[Data on locating visible targets]

┄┄┄┄┄┄┄┄┄┄

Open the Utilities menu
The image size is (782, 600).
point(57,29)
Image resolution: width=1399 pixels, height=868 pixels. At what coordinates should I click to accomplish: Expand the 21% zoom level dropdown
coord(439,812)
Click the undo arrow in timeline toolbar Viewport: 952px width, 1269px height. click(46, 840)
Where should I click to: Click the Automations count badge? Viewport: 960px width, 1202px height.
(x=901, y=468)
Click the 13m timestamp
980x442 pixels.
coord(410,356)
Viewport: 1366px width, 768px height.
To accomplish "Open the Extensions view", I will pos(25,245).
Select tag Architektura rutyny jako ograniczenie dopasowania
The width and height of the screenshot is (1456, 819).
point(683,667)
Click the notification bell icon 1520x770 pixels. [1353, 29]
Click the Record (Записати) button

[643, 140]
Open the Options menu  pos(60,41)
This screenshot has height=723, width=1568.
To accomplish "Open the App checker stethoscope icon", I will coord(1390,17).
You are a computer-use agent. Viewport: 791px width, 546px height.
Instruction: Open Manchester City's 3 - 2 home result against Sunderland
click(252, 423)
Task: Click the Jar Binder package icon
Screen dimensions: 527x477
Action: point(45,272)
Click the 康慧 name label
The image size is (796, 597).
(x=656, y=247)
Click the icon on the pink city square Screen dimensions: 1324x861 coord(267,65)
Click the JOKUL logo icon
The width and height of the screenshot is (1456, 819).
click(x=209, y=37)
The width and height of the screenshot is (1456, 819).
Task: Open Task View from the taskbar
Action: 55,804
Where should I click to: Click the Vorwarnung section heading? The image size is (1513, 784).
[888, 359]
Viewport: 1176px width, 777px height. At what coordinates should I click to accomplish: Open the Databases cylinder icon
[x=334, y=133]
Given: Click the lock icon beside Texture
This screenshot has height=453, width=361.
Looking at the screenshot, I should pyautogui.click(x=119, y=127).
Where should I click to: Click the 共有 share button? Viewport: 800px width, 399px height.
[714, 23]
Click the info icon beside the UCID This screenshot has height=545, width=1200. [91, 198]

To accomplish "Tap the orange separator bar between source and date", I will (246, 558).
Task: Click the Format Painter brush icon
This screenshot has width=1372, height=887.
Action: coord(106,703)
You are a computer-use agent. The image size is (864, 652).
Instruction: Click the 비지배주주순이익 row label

┄┄┄┄┄┄┄┄┄┄

#### REQUIRED TASK:
Count the lines that contain the string "Where", with case counting. Give only the number.

#### SOLUTION FOR THIS PROBLEM:
3